# A6 Brakes and rotors help



## simmersm (Jul 27, 2007)

A co worker of mine needs brakes and rotors replced on his 05 A5. Anything special about rplacing all 4? Any specialized tools needed?
thanks


----------



## chapchuk (Apr 17, 2009)

*Re: A6 Brakes and rotors help (simmersm)*

Since the car has an electronic parking brake you will need a vag-com to retract the rear calipers. There is also a tool (electronic) made specifically for that purpose that sell for about $100.


----------



## simmersm (Jul 27, 2007)

damn... looks like he is gonna have to take it to the shop.
Anybody in the DC Area have one?


----------



## chapchuk (Apr 17, 2009)

*Re: (simmersm)*

he can try this website to find a vag-com
http://www.vagtoolfinder.com/default.aspx
Here is a YouTube video demonstrating a brake change with a dedicated tool http://www.youtube.com/watch?v=JIS_tPXJFkQ
MAC tools sells a dedicated tool for $140
http://www.mactools.com/Produc....aspx


----------



## redTTalms (Apr 8, 2008)

*Re: (chapchuk)*

i changed my moms brakes on her a6, she also has the electronic parking brake. i did not need a vag com or the electronic tool. i just rented the caliper piston tool from autozone. but it was a pain in the a$$


----------



## Kemer1 (Jun 30, 2008)

*Re: (redTTalms)*


_Quote, originally posted by *redTTalms* »_i changed my moms brakes on her a6, she also has the electronic parking brake. i did not need a vag com or the electronic tool. i just rented the caliper piston tool from autozone. but it was a pain in the a$$

You're kidding...right?
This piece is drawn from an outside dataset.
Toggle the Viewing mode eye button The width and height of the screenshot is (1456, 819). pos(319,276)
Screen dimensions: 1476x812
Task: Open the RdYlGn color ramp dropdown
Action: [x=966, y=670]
It is so easy to lock up those calipers if you just muscle them. Doing it via VAG is like 25 keystrokes total to open, close and calibrate the calipers. Not worth the risk of destroying a grand worth of calipers or getting some electronis malfunction. 
OH DEAR LORD!!!!


----------



## buddahvw (May 4, 2004)

*Re: (Kemer1)*

brakes only slow you down


----------